Wow...it's been a while. I have missed blogging. Life has been a little busy as usual, but I should have still found time to blog.
So what's been going on lately you ask? Well, things are pretty much the same with work and such. God has challenged me in SOOOO many ways over the last month and continues to challenge me everyday. Here are some of what I have learned:
1. God is still on the porch and I am not. This past Sunday at church, I was put in a similar situation that I was in at Children's Camp. At that time, I was asked to picture God in a chair in the same room with me and I ran out of the room. Yesterday, I was talking with the kids about questions they have for God and things they didn't understand. There was a stool next to me and I asked the kids "if God were sitting right here, what would you want to ask Him?" They had some really good questions. During their questions, I found myself very nervous with the idea of God sitting next to me. What in the world!! I thought I was past that. It was/is a huge bump in the road. But I'm trying to pick myself back up and keep going.
2. I have been reminded that friendships are hard and sometimes hurtful...not necessarily in a bad way. Over the last month I have established a great friendship and am so thankful for that. Yet, sometimes, it's SOOO hard. Other friendships have changed or have taken on a totally different dynamic and that saddens me a great deal. Yet through all of these changes I know that God will bring people into my life and is always with me, even in the midst of difficult relationships.
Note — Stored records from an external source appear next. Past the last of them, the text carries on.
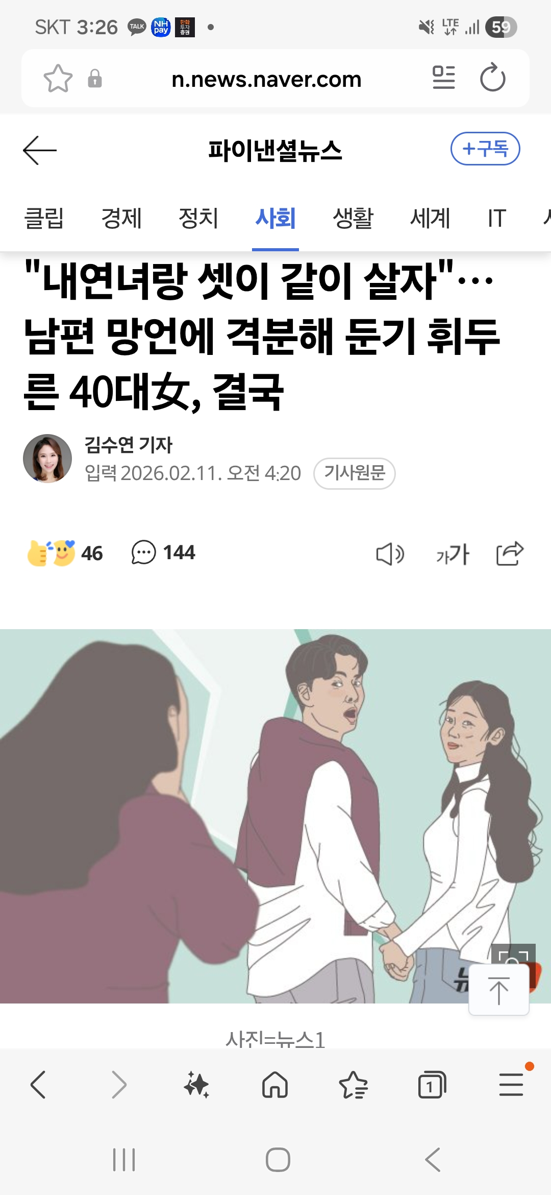
Task: Switch to the 경제 tab
Action: click(121, 219)
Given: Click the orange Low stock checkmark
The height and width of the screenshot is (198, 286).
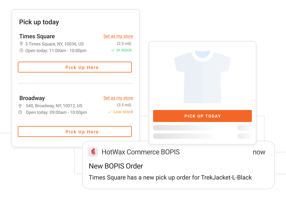Looking at the screenshot, I should pyautogui.click(x=110, y=112).
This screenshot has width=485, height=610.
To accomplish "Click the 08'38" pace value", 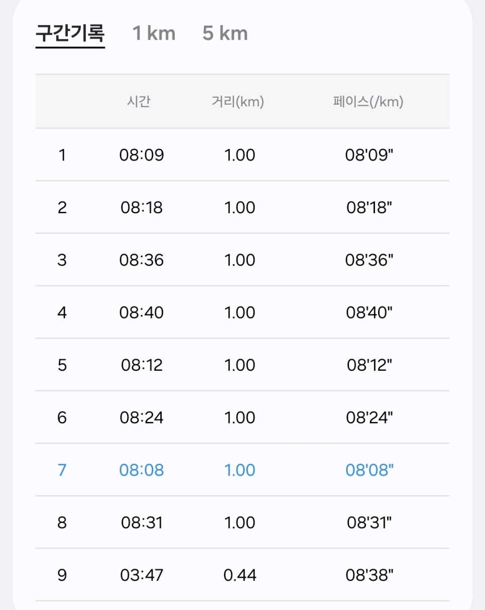I will pyautogui.click(x=370, y=575).
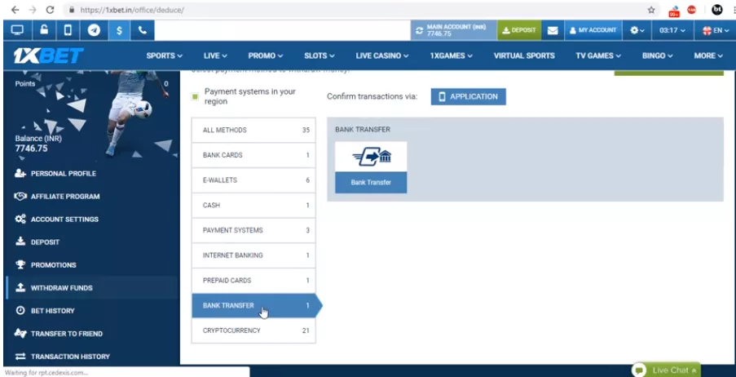Expand the settings gear dropdown
Screen dimensions: 736x377
coord(637,30)
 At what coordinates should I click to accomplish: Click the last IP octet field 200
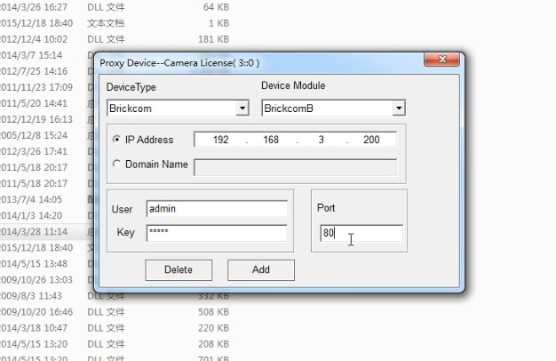pyautogui.click(x=370, y=140)
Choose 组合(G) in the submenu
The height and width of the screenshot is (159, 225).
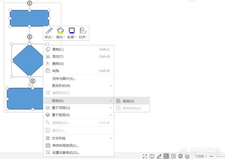128,101
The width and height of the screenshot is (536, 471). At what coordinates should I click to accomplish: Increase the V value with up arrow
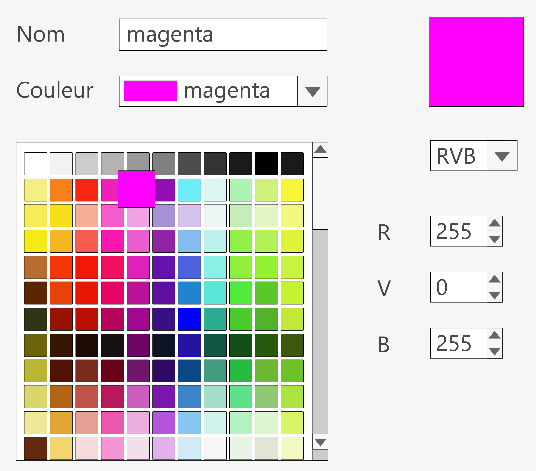495,279
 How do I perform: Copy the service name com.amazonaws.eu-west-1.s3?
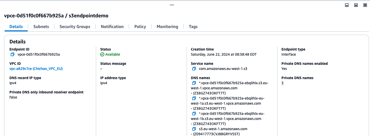click(194, 69)
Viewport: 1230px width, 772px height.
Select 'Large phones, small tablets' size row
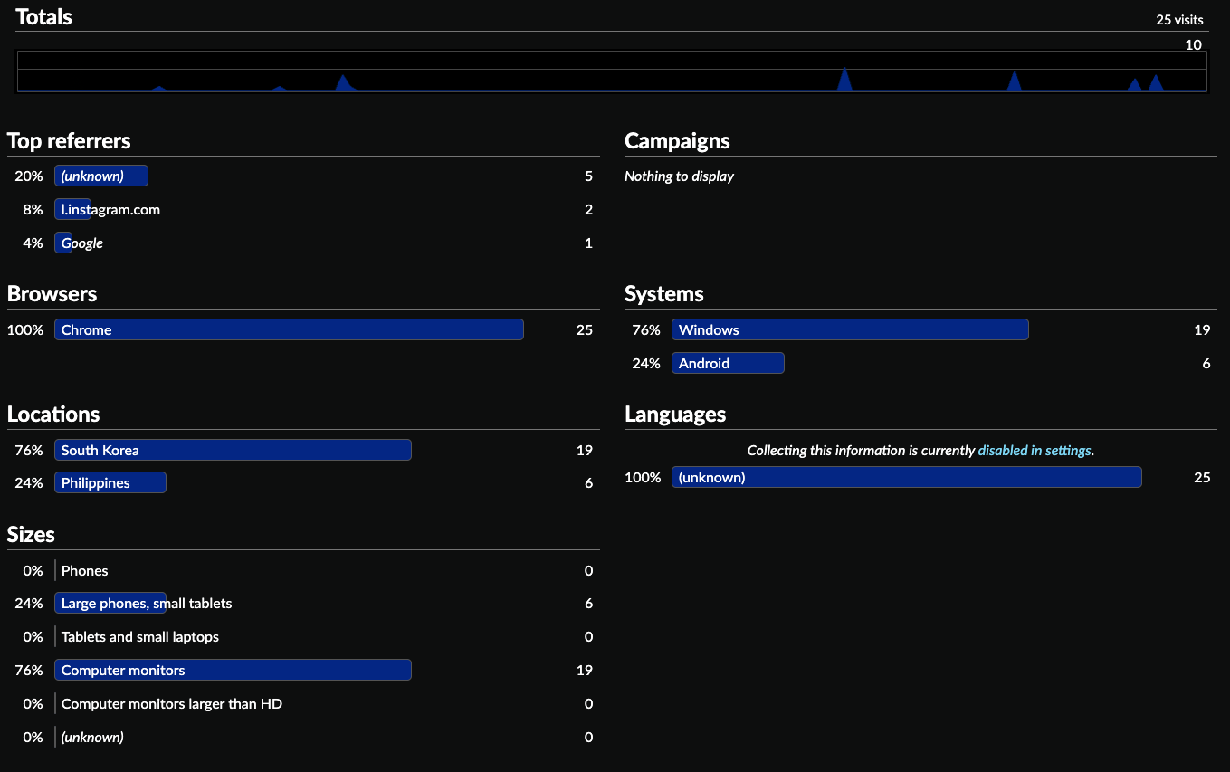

3. Patience, in every sense of the word. There are situations in my life where all I can do is be patient and rely on Him. I guess that means to trust Him. Easier said than done most days. I just don't understand what He is up to. There's so much going on in my head and in my life that all I can do is keep my head above water one day at a time.
I am concerned too that my blog has become a place where I must filter everything I say and write because of all the people who read here. It's taking way to much effort to post something that doesn't offend people even if it's how I'm feeling or not. I wonder if I should just stop blogging. I do enjoy the comments from others, so I'm not quite sure.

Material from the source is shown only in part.